Manabozho received the Old Red-Headed Woodpecker with great ceremony. He had stood at the door awaiting his arrival, and as soon as he came in sight Manabozho commenced, while he was yet far off, bowing and opening wide his arms, in token of welcome; all of which the Woodpecker returned in due form, by ducking his bill and hopping to right and left, extending his wings to their full length and fluttering them back to his breast.
When the Woodpecker at last reached the lodge Manabozho made several remarks upon the weather, the appearance of the country, and especially spoke of the scarcity of game. “But we,” he added—“we always have enough. Come in, and you shall not go away hungry, my noble birds!”

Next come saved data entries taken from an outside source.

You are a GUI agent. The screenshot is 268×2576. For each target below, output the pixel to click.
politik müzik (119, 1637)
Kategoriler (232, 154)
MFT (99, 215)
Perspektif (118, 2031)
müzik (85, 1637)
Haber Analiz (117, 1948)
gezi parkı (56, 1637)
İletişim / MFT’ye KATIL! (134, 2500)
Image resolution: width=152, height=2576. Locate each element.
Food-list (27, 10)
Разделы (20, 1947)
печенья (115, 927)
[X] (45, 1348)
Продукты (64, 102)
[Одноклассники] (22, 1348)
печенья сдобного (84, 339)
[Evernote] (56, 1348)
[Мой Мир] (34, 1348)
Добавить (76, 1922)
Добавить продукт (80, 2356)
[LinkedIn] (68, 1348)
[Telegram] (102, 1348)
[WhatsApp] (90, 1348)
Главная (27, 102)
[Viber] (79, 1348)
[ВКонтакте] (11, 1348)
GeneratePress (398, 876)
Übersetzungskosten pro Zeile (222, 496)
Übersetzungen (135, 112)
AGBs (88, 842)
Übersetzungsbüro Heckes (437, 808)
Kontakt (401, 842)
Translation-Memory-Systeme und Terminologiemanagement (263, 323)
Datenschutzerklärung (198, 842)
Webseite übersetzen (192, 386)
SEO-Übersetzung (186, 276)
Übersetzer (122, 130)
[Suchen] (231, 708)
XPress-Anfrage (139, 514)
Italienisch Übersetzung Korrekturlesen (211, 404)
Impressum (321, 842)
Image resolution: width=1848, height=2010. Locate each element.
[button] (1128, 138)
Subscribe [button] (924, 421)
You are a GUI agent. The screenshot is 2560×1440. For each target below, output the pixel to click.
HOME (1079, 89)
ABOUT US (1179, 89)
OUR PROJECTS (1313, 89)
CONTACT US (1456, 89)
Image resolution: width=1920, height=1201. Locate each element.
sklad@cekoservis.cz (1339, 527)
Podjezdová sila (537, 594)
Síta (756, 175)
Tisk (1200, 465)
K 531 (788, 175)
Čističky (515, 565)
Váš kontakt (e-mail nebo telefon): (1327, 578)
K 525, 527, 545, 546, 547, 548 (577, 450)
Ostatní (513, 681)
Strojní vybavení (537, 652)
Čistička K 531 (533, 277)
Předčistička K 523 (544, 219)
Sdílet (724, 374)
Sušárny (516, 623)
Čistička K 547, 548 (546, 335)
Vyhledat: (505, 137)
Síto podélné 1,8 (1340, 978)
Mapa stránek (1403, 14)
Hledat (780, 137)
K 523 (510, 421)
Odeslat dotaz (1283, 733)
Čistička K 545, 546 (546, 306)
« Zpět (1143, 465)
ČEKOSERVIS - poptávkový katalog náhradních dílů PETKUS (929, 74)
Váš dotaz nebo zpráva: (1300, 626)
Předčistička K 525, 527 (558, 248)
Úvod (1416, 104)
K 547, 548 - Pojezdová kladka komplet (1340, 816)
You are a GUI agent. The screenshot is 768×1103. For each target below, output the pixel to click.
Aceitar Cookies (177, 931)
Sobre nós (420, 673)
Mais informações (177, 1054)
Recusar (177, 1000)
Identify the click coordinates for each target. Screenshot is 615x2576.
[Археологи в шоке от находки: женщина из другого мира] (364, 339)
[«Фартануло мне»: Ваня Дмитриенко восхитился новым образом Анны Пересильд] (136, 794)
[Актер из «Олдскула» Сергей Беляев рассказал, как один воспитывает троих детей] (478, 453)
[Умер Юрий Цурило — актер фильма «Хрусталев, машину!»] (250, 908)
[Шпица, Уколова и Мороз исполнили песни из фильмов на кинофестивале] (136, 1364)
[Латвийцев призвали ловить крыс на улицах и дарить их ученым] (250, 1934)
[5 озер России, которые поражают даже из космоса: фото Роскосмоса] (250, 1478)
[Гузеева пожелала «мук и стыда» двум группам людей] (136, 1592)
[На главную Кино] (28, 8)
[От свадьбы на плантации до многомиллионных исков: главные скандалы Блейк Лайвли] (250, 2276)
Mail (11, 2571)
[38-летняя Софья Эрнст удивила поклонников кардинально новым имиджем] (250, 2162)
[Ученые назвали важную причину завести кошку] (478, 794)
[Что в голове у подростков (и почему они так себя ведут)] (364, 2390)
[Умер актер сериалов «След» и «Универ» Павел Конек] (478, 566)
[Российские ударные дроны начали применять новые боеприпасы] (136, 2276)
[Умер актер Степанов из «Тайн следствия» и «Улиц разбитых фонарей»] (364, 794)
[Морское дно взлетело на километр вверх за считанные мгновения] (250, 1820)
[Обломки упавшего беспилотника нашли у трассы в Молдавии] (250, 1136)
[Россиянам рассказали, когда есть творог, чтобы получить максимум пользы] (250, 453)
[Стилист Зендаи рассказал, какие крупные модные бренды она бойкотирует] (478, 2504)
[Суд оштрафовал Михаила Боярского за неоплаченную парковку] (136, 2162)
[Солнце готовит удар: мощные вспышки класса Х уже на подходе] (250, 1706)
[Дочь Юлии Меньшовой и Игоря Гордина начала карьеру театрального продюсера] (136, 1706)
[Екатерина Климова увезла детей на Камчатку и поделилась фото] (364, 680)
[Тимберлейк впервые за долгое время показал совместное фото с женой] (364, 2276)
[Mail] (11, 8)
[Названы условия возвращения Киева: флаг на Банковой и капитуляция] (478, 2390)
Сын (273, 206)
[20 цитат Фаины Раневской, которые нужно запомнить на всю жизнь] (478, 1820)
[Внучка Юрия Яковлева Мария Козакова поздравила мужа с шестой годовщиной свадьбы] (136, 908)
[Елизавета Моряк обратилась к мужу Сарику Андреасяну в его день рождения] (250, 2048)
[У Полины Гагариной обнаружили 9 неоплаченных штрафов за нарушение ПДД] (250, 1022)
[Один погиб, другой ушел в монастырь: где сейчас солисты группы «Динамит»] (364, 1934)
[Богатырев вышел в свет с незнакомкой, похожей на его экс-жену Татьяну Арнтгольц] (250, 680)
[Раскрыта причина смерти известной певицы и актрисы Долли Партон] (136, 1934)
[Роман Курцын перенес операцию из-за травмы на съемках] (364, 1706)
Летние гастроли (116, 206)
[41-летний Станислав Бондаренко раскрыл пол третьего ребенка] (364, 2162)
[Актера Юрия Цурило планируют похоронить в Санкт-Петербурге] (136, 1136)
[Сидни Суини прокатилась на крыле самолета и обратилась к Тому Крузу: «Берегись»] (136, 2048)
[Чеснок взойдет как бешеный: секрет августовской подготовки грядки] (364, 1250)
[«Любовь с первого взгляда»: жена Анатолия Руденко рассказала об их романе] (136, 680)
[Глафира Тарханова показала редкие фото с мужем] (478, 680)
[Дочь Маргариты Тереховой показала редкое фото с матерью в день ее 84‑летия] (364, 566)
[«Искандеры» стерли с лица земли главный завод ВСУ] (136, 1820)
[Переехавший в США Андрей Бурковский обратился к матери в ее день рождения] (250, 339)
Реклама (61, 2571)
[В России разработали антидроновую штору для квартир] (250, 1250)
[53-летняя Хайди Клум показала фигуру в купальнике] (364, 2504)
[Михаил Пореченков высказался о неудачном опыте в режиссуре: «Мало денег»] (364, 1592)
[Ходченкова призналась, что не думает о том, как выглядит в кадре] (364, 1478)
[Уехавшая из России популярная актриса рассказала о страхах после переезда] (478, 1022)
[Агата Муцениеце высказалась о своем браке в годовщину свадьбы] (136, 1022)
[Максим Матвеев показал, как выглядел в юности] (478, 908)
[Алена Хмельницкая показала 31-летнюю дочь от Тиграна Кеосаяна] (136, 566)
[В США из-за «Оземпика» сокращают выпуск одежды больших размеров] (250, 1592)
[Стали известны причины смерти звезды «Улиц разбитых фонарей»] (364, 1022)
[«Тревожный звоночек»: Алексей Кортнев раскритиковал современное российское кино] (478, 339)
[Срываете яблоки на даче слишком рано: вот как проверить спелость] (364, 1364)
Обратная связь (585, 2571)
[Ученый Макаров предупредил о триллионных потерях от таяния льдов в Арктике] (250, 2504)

Manabozho had always prided himself on being able to give as good as he had received; and to be up with the Woodpecker he had shifted his lodge so as to inclose a large dry tamarack tree.
“What can I give you?” said he to the Woodpecker; “as we eat so shall you eat.”
With this he hopped forward and, jumping on the tamarack tree, he attempted to climb it just as he had seen the Woodpecker do in his own lodge. He turned his head first on one side and then on the other, as the Woodpecker does, striving to go up the tree, but as often slipping down. Every now and then he would strike the tree with his nose, as if it was a bell, and draw back as if to pull something out of the tree, but he pulled out no raccoons. He dashed his nose so often against the trunk that at last the blood began to flow, and he tumbled down senseless on the ground.
The Woodpecker started up with his drum and rattle to restore him, and by beating them violently he succeeded in bringing him to.
As soon as he came to his senses, Manabozho began to lay the blame of his failure upon his wife, saying to his guest: “Nemesho, it is this woman relation of yours—she is the cause of my not succeeding. She has made me a worthless fellow. Before I married her I also could get raccoons.